If the slot in which the subband to be deactivated based on the deactivation information is set is the downlink slot, the type of symbols in the slot is indicated as a downlink symbol,

If the slot in which the subband to be deactivated based on the deactivation information is set is the flexible slot, the type of symbols in the slot is indicated as one of a downlink symbol, an uplink symbol, and a flexible symbol,

The downlink symbol is a symbol that can be used for downlink reception, the uplink symbol is a symbol that can be used for uplink transmission, and the flexible symbol can be used for downlink reception or is used for uplink transmission.
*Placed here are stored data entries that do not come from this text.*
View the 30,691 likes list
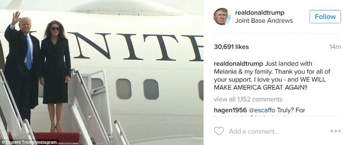343x145 pixels. tap(231, 47)
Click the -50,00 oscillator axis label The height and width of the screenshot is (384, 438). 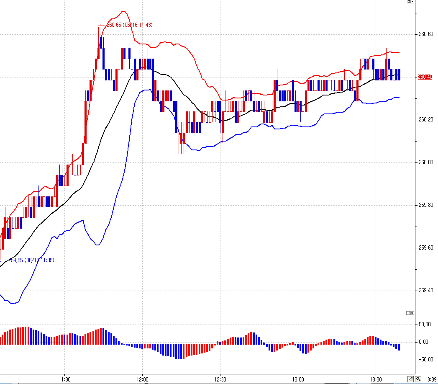425,360
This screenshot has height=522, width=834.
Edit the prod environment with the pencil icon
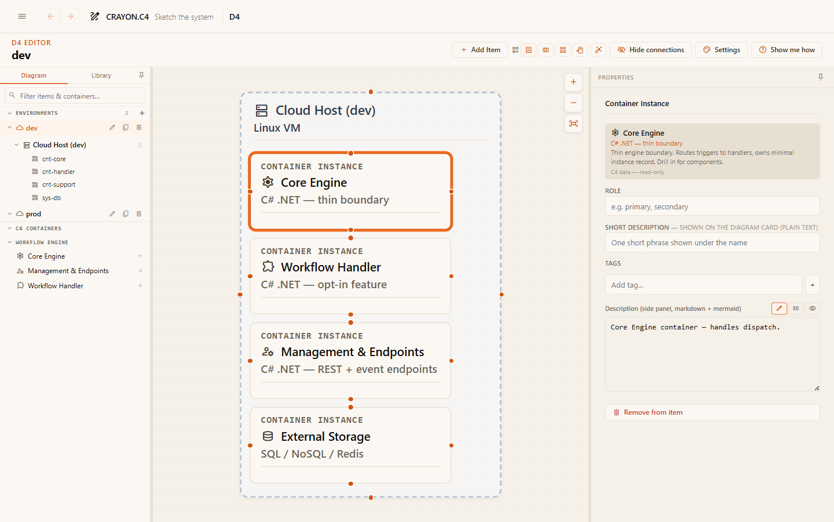pyautogui.click(x=112, y=214)
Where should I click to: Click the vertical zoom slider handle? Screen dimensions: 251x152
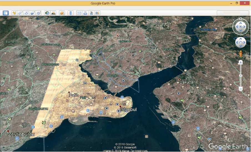240,75
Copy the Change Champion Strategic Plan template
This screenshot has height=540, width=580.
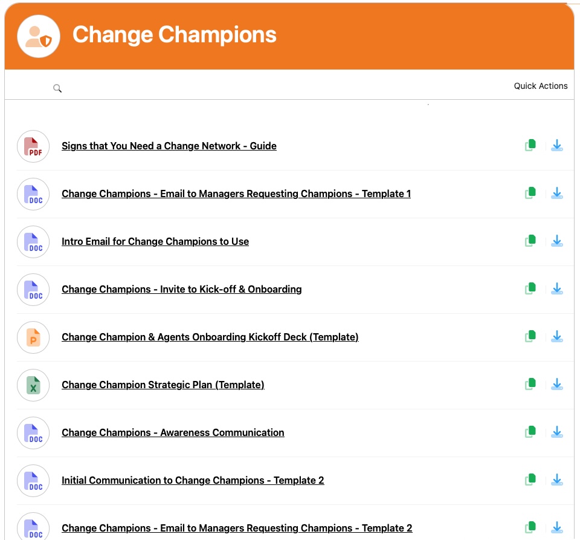(x=530, y=385)
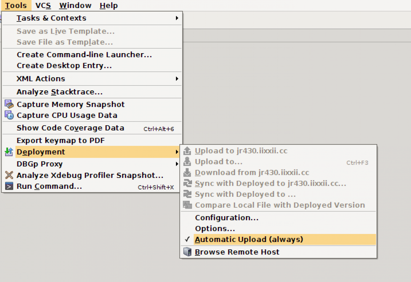411x282 pixels.
Task: Click the Capture CPU Usage Data icon
Action: coord(9,115)
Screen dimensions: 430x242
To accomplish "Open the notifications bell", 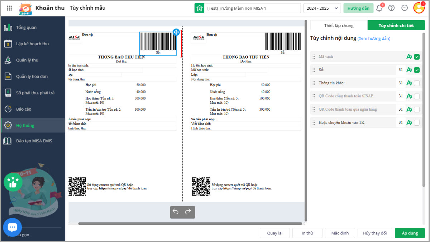I will [379, 8].
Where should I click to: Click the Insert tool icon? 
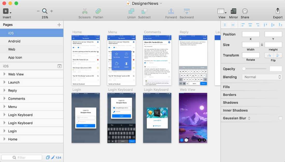(6, 11)
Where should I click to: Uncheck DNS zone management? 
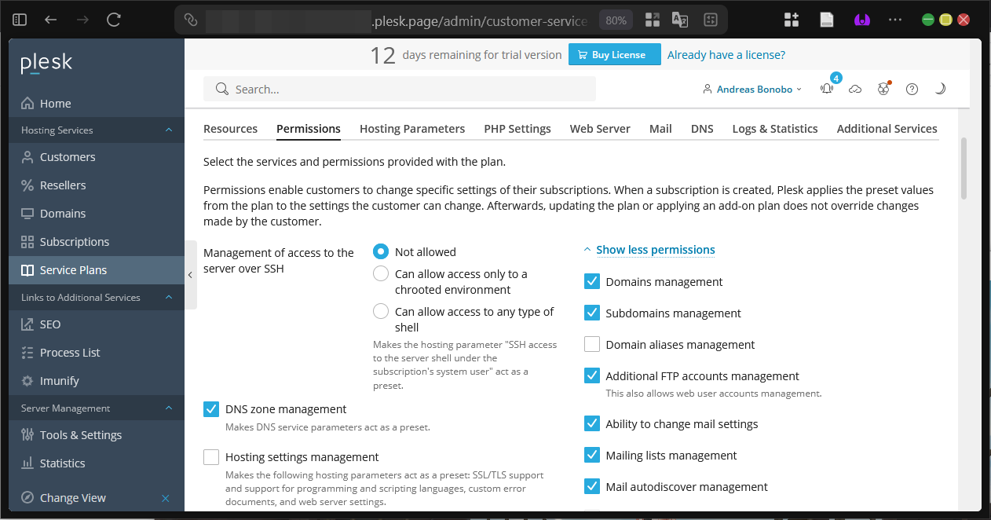coord(211,409)
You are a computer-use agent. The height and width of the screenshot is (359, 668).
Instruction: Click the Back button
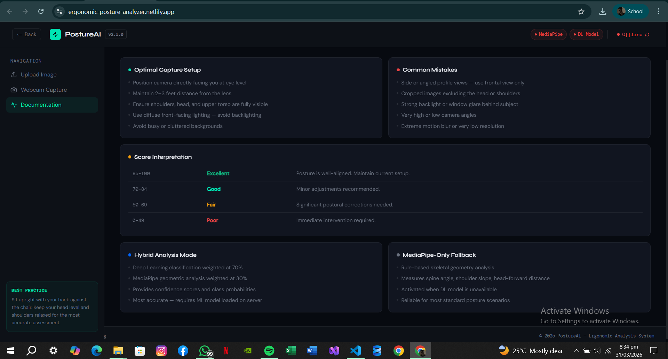pos(27,34)
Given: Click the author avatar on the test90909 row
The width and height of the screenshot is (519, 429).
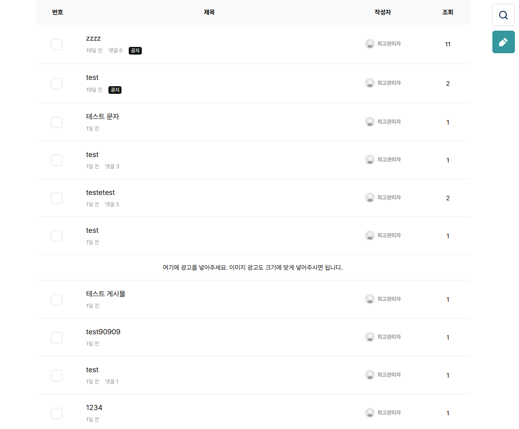Looking at the screenshot, I should click(x=370, y=337).
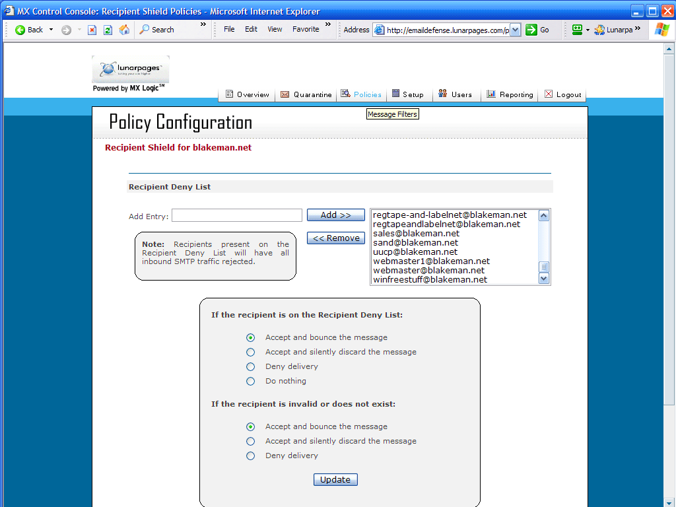Choose 'Deny delivery' for invalid recipients
Screen dimensions: 676x507
(250, 456)
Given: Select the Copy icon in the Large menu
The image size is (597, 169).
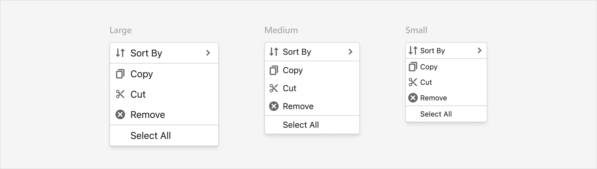Looking at the screenshot, I should [120, 74].
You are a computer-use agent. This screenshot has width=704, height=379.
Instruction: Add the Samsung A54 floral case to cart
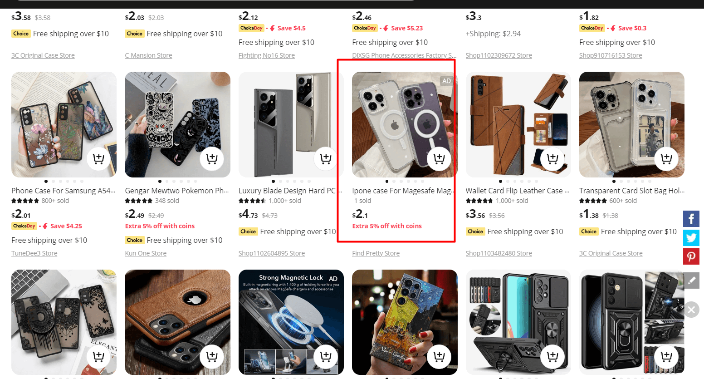click(x=98, y=158)
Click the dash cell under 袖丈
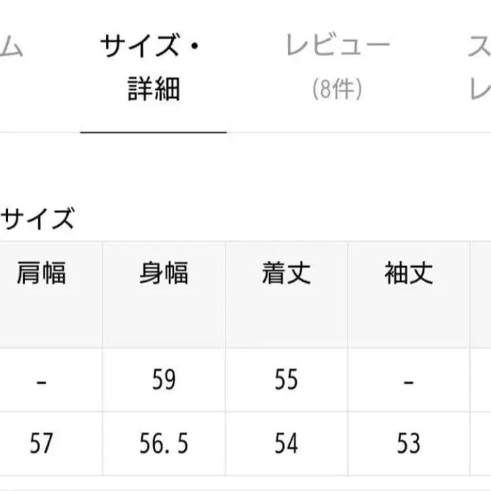 (408, 381)
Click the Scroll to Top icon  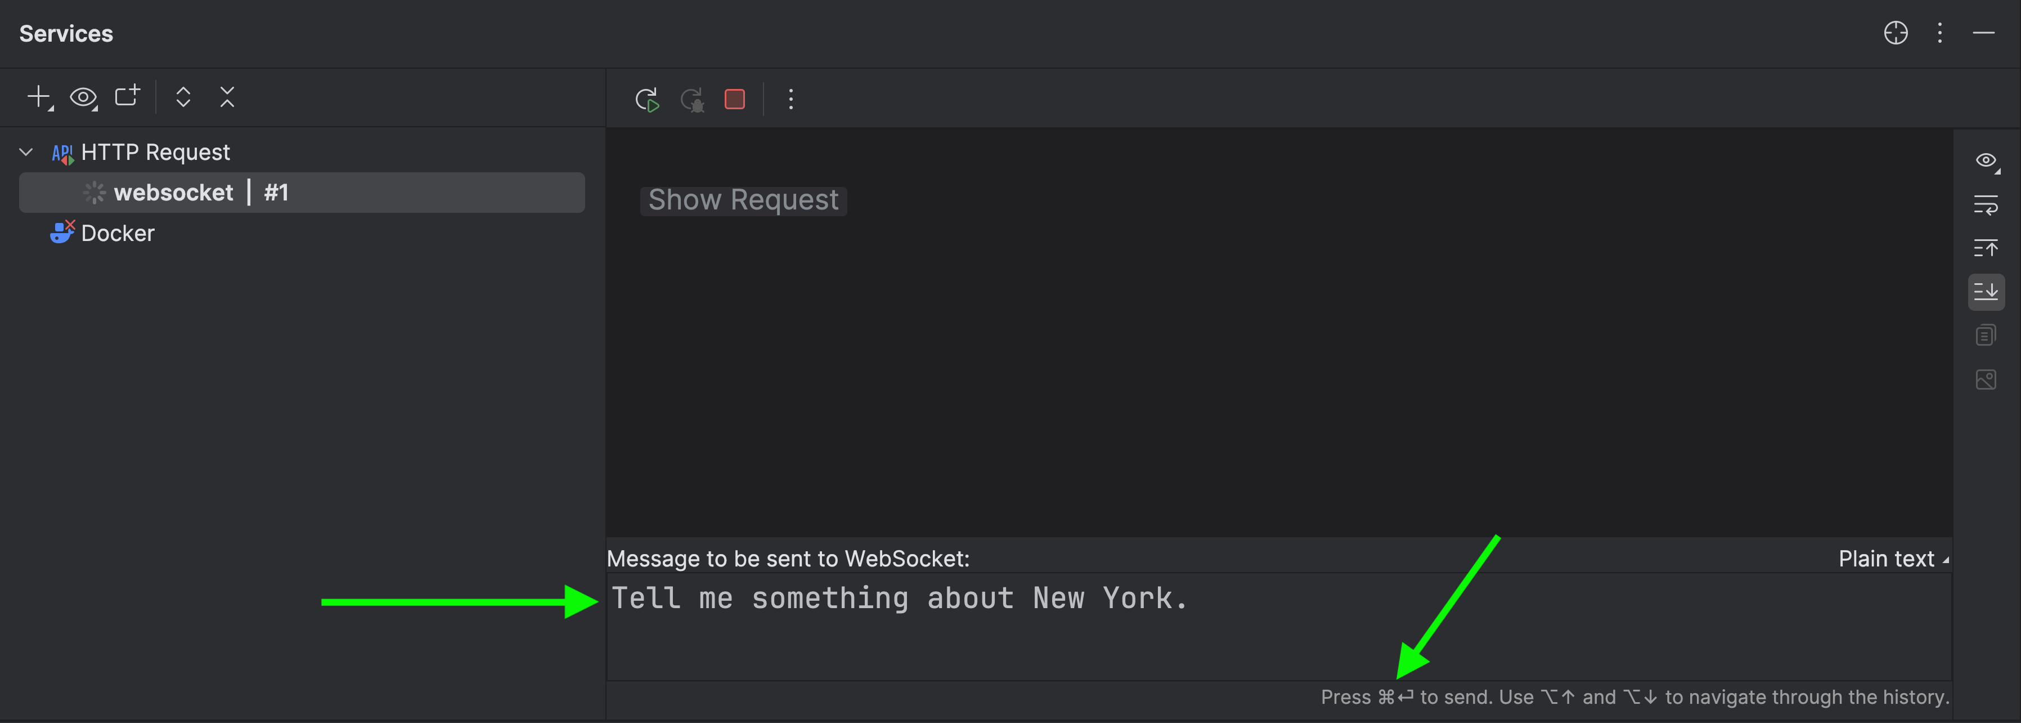pyautogui.click(x=1986, y=248)
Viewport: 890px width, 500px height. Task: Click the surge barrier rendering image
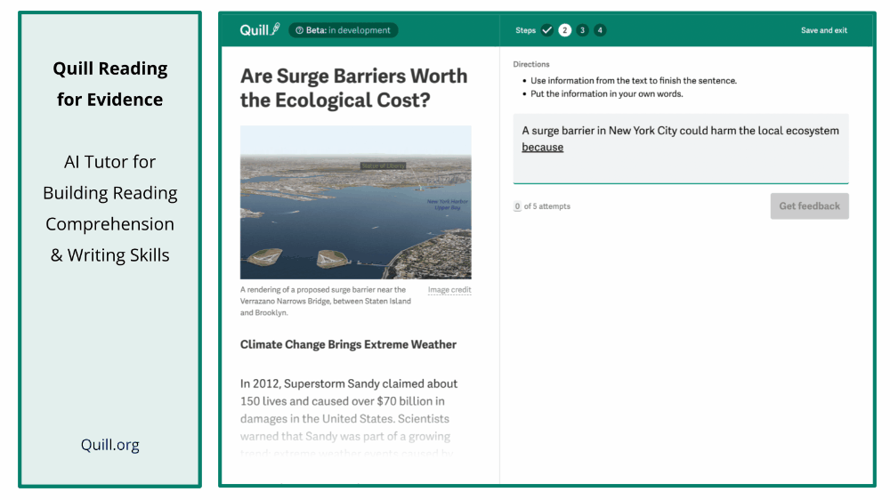[x=355, y=202]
Possible symbols, methods.
According to clause 19,

The dynamic signaling includes information instructing to set the type of the symbol in the slot to a preset type.
In a wireless communication system, the base station is,

transceiver;

Including a processor that controls the transceiver,

The processor,

Transmits information about slots in a TDD (Time Division Duplex) system,

Transmit information about a plurality of subbands on frequency domain resources,

The plurality of subbands are set on frequency domain resources within a certain time domain resource of the slot,

The frequency domain resources are included within the carrier bandwidth of the terminal,

The information about the slot includes information indicating the type of symbol within the slot,

The information about the plurality of subbands includes information related to the location and type of one or more subbands among the plurality of subbands in the frequency domain,

A base station that performs uplink reception on resources within a subband that is determined as a subband for uplink reception based on information about the plurality of subbands.
In a wireless communication system, the method performed by the base station is,

Transmitting information about slots in a Time Division Duplex (TDD) system;

Transmitting information about a plurality of subbands on frequency domain resources,

The plurality of subbands are set on frequency domain resources within a certain time domain resource of the slot,

The frequency domain resources are included within the carrier bandwidth of the terminal,

The information about the slot includes information indicating the type of symbol within the slot,

The information about the plurality of subbands includes information related to the location and type of one or more subbands among the plurality of subbands in the frequency domain,

A method comprising performing uplink reception on resources within a subband determined as a subband for uplink reception based on information about the plurality of subbands.